Minimizing Model Size of CNN-Based Vehicle Make Recognition for Frontal Vehicle Images

Wiput Puisamlee; Rathachai Chawuthai

doi:10.1109/access.2025.3574187

Minimizing Model Size of CNN-Based Vehicle Make Recognition for Frontal Vehicle Images

Date

2025-1-1

Authors

Wiput Puisamlee

Rathachai Chawuthai

Publisher

IEEE Access

Abstract

Vehicle Make Model Recognition (VMMR) is generally considered in any Intelligent Transport Systems (ITS), free flow image-based toll systems, and enforcement systems. These systems need to analyze and process any images of the front of vehicles as evidence of use. Currently, Convolutional Neural Networks (CNN) are well-known techniques for image classification research and they applied to solve problems in the VMMR domain. Increasing the accuracy of classification with a large number of classes requires more complex model structures and a greater number of internal parameters. It resulted in the issues larger models and potentially longer processing times.

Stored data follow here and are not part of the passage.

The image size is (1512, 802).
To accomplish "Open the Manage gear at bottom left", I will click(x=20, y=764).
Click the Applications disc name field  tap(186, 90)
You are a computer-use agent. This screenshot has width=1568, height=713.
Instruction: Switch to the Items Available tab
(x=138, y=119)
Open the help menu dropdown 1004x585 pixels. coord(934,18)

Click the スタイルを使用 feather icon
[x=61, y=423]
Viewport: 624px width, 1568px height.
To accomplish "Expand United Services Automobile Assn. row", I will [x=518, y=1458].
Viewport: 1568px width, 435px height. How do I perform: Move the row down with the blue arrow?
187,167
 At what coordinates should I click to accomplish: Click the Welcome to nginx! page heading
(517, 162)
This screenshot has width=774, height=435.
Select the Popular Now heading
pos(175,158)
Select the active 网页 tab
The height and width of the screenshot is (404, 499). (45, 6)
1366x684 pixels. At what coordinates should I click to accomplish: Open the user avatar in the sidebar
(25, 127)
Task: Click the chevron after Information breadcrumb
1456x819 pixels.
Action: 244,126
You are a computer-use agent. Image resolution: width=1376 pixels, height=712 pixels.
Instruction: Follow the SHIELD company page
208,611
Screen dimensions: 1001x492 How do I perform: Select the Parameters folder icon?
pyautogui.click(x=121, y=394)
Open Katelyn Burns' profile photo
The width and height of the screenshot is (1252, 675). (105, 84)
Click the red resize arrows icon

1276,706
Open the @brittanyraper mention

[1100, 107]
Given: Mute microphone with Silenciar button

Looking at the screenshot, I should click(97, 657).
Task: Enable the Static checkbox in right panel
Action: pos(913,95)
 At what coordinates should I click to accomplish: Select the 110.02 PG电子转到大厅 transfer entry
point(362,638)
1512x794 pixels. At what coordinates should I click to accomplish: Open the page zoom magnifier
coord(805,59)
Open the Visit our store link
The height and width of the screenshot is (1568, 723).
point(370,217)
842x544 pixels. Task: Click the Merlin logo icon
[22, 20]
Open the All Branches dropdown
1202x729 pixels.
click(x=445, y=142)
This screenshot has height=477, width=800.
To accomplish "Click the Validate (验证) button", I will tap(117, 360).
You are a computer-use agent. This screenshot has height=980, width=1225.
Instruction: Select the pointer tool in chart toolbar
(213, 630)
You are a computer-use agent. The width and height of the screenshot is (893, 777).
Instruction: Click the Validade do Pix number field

This work aims to study and develop a smaller CNN model that is suitable for devices with limited resources, such as embedded computers and embedded computer cameras, for recognizing vehicle makes from frontal images. The experimental datasets were collected from actual free-flow toll systems, and a CNN model was developed that achieved 99% accuracy in recognizing vehicle makes. The developed model is smaller than state-of-the-art CNN models tested (VGG16, InceptionV3, Yolo11m-cls, and ResNet50) and achieves over 90% accuracy. It was able to develop the CTv1 model to achieve an F1 score approximately 2.06% higher than the best one, which is InceptionV3, while reducing the number of parameters by 69.95%. The model was tested on a Raspberry Pi 3 Model B, where it processed images at the average speed of 1 second per image and a power consumption of 25 milliwatts-hour (mWh). Our study also reduces the CNN model size using Depth-wise Separable Convolutional and 1x1 Convolutional Dimension Reduction (Bottleneck) methods, as well as adjusting the Padding and Stride of the Convolutional Layer to test the accuracy, training time, processing time, and model size for vehicle make recognition.